図13に示すように、冷蔵庫2000は、冷蔵庫本体2061を複数の収納室2062,2063,2064,2065に分けて構成されている。例えば、収納室2062は冷蔵室、収納室2063は上段冷凍室、収納室2064は下段冷凍室、収納室2065は野菜室である。なお、各収納室2062,2063,2064,2065の位置関係は
図13の限りではない。密閉型圧縮機2050は、収納室2065の引出し2065aの奥側下部(冷蔵庫本体2061の背面側の最下部)の機械室に配置されている。密閉型圧縮機2050から吐出された冷媒は、冷蔵庫2000内に設けられた凝縮器(不図示)、減圧機構(不図示)を通り、冷却器2066で冷蔵庫内の熱を吸収して、再び密閉型圧縮機2050内へと戻される。
【0088】
このような密閉型圧縮機2050の電動機として、上述した実施例1~3に係る電動機1を適用することで、密閉型圧縮機2050および冷蔵庫2000の省エネ化を図ることができる。
【0089】
図14は、本発明に係る電動機1を搭載可能なスクロール圧縮機3000の断面図である。
スクロール圧縮機3000は、密閉容器3001の内部に、電動機3002と、電動機3002により駆動される旋回スクロール3011と固定スクロール3012とを有している。これらスクロール3011,3012の間で吸込みパイプ3017より吸い込まれた冷媒は圧縮される。圧縮された冷媒は吐出パイプ3016より冷凍サイクルへ排出される。フレーム3013は密閉容器3001に溶接により締結されている。電動機3002は、固定子3002aと回転子3002bとから構成されている。固定子3002aは密閉容器3001に固定され、回転子3002bはシャフト3015に圧入固定されている。
•••••
課題一覧
1. 本文について、次の問いに答えよ。
(a) 収納室2065は何の部屋か。
(b) 密閉型圧縮機2050はどこに配置されているか。
(c) 回転子3002bは何に圧入固定されているか。
2. 本文のうち、「図13に示すように、冷蔵庫2」で始まり「縮機2050内へと戻される。」で終わる部分を一字も変えずに書き写せ。

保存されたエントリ
•••••
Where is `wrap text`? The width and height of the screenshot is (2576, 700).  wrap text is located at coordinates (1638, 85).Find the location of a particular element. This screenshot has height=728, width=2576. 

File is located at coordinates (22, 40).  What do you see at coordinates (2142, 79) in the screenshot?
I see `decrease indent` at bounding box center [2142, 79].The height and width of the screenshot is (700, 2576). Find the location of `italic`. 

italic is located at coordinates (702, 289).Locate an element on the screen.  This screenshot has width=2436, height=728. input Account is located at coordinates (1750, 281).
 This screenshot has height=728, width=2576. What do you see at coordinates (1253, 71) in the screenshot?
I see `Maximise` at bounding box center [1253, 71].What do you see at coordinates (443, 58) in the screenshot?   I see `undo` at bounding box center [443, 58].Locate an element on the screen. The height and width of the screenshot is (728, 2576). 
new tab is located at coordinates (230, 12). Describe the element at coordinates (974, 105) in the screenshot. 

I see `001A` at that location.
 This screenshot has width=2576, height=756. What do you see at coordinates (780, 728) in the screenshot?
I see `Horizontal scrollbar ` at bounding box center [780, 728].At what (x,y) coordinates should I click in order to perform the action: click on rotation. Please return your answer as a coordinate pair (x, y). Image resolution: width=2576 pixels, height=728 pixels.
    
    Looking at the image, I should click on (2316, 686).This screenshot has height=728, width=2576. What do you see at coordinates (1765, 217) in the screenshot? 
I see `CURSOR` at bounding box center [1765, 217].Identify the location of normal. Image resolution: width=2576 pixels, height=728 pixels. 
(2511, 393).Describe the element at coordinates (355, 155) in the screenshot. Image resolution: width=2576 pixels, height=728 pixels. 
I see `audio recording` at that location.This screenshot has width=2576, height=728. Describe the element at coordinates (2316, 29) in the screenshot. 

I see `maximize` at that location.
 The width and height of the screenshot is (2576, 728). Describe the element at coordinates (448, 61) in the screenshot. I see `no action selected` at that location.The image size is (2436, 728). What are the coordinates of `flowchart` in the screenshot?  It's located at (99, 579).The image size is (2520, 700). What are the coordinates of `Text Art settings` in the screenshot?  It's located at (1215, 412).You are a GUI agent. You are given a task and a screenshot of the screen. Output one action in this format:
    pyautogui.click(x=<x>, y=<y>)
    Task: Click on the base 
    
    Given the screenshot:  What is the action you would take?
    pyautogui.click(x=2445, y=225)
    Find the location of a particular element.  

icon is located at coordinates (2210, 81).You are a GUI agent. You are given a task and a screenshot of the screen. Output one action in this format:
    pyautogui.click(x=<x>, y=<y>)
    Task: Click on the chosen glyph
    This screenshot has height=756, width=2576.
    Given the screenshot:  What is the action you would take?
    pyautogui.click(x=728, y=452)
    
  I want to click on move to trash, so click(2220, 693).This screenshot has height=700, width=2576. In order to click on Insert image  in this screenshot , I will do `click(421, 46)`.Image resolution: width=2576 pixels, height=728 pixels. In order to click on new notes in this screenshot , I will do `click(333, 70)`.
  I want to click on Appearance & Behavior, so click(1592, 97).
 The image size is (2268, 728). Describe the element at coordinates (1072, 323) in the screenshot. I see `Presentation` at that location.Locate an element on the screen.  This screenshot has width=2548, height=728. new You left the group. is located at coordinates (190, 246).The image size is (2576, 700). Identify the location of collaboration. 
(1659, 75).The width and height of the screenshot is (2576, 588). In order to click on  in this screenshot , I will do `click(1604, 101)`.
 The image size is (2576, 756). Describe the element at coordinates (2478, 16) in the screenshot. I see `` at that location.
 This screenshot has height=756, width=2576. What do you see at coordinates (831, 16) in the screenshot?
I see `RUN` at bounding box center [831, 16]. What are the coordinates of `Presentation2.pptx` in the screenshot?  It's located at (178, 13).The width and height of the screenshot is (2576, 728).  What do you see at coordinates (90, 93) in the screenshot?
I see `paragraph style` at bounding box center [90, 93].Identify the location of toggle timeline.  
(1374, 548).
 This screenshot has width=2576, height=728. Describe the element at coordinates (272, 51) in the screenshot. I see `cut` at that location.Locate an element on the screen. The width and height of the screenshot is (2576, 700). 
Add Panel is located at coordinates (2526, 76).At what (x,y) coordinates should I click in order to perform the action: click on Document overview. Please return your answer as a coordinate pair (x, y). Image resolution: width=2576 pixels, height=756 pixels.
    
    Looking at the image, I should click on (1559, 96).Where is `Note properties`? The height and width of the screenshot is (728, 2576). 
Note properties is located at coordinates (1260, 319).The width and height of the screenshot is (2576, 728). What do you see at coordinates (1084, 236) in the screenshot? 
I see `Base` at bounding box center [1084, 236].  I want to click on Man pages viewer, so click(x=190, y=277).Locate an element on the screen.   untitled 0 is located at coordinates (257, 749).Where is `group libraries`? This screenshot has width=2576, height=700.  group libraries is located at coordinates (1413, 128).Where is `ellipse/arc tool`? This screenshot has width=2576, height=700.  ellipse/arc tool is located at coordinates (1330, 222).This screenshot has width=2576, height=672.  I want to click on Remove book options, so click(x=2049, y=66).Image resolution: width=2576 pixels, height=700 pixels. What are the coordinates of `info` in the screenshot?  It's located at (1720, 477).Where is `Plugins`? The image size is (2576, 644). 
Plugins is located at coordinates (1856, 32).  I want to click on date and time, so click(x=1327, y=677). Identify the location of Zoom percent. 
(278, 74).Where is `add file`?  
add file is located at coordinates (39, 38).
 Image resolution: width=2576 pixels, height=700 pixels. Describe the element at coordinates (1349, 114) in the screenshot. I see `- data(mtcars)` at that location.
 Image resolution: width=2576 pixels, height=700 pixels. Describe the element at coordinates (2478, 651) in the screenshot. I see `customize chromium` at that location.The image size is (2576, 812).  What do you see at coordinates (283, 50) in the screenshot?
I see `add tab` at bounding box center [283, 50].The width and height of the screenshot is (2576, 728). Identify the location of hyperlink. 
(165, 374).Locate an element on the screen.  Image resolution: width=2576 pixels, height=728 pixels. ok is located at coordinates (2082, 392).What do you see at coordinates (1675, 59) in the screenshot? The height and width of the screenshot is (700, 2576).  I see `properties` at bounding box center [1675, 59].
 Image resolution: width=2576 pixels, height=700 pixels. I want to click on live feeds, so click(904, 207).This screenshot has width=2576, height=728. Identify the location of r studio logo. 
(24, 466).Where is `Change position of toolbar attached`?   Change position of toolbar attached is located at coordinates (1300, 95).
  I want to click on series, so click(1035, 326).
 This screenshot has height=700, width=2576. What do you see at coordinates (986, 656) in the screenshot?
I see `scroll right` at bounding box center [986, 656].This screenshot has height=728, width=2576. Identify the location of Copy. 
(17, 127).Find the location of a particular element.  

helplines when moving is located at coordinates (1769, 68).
•••••
解答
1.
(a) 野菜室
(b) 収納室2065の引出し2065aの奥側下部(冷蔵庫本体2061の背面側の最下部)の機械室
(c) シャフト3015

2.
図13に示すように、冷蔵庫2000は、冷蔵庫本体2061を複数の収納室2062,2063,2064,2065に分けて構成されている。例えば、収納室2062は冷蔵室、収納室2063は上段冷凍室、収納室2064は下段冷凍室、収納室2065は野菜室である。なお、各収納室2062,2063,2064,2065の位置関係は
図13の限りではない。密閉型圧縮機2050は、収納室2065の引出し2065aの奥側下部(冷蔵庫本体2061の背面側の最下部)の機械室に配置されている。密閉型圧縮機2050から吐出された冷媒は、冷蔵庫2000内に設けられた凝縮器(不図示)、減圧機構(不図示)を通り、冷却器2066で冷蔵庫内の熱を吸収して、再び密閉型圧縮機2050内へと戻される。